**Input data:**
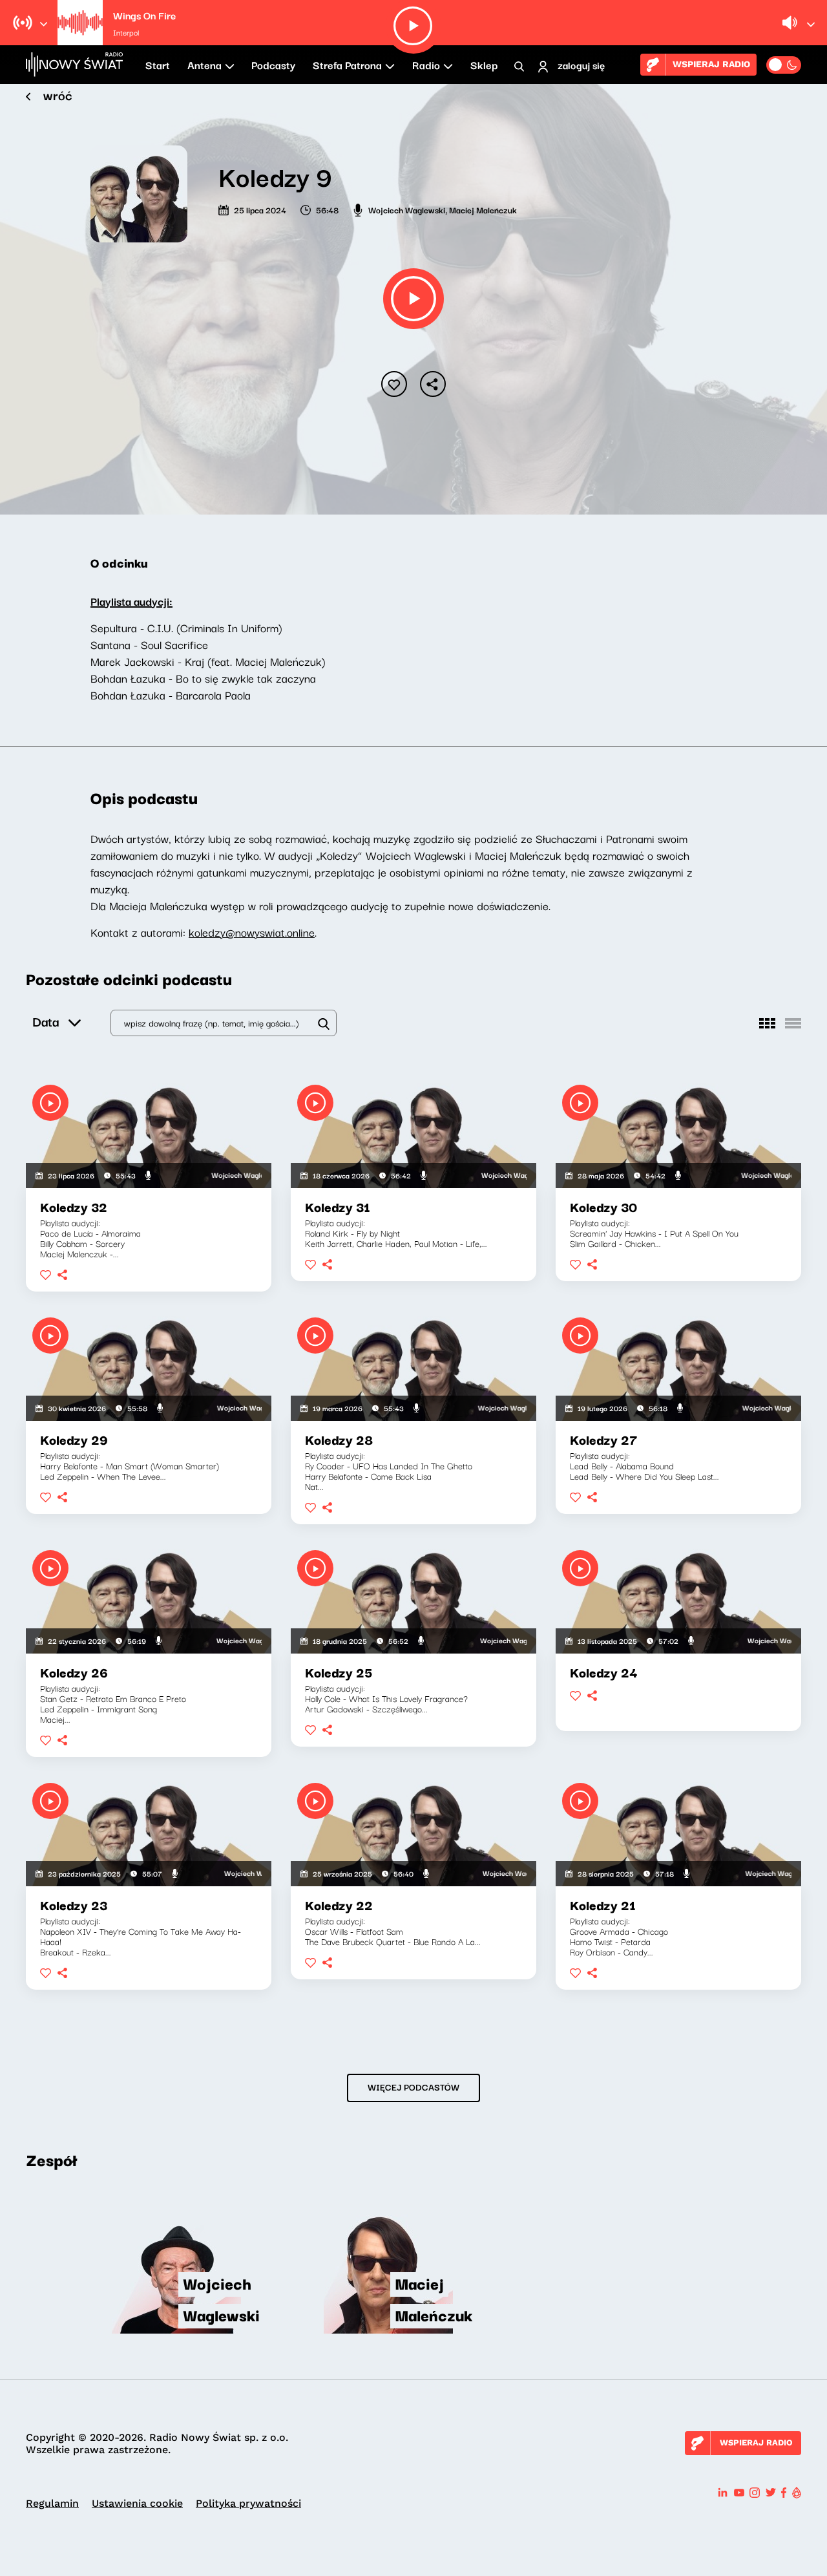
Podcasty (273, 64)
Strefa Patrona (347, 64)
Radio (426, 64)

...

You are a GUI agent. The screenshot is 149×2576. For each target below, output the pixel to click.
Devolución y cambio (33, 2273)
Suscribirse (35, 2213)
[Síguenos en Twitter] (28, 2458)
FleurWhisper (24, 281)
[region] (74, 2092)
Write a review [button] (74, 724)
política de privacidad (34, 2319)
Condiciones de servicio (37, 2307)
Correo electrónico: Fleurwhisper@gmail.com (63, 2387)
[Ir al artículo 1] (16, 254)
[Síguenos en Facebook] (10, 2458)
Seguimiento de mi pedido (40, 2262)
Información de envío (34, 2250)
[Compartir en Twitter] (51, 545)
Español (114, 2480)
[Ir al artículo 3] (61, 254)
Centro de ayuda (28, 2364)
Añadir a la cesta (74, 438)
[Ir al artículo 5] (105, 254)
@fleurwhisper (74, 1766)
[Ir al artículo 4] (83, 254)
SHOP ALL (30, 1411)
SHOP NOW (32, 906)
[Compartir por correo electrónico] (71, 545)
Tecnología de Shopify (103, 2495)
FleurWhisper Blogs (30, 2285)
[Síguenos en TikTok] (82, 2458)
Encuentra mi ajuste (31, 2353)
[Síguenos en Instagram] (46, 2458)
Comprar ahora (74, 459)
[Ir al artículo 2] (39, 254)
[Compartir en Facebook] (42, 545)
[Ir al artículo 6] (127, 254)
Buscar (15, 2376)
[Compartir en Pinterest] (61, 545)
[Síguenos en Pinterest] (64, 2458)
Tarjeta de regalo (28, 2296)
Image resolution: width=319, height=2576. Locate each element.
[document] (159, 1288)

**To do:** Using the entries above, give again exactly the lines from the line holding "SHOP NOW (32, 906)" through the line holding "[Ir al artículo 6] (127, 254)". Include both end lines and nothing else.

**Written reply:**
SHOP NOW (32, 906)
[Compartir por correo electrónico] (71, 545)
Tecnología de Shopify (103, 2495)
FleurWhisper Blogs (30, 2285)
[Síguenos en TikTok] (82, 2458)
Encuentra mi ajuste (31, 2353)
[Síguenos en Instagram] (46, 2458)
Comprar ahora (74, 459)
[Ir al artículo 2] (39, 254)
[Compartir en Facebook] (42, 545)
[Ir al artículo 6] (127, 254)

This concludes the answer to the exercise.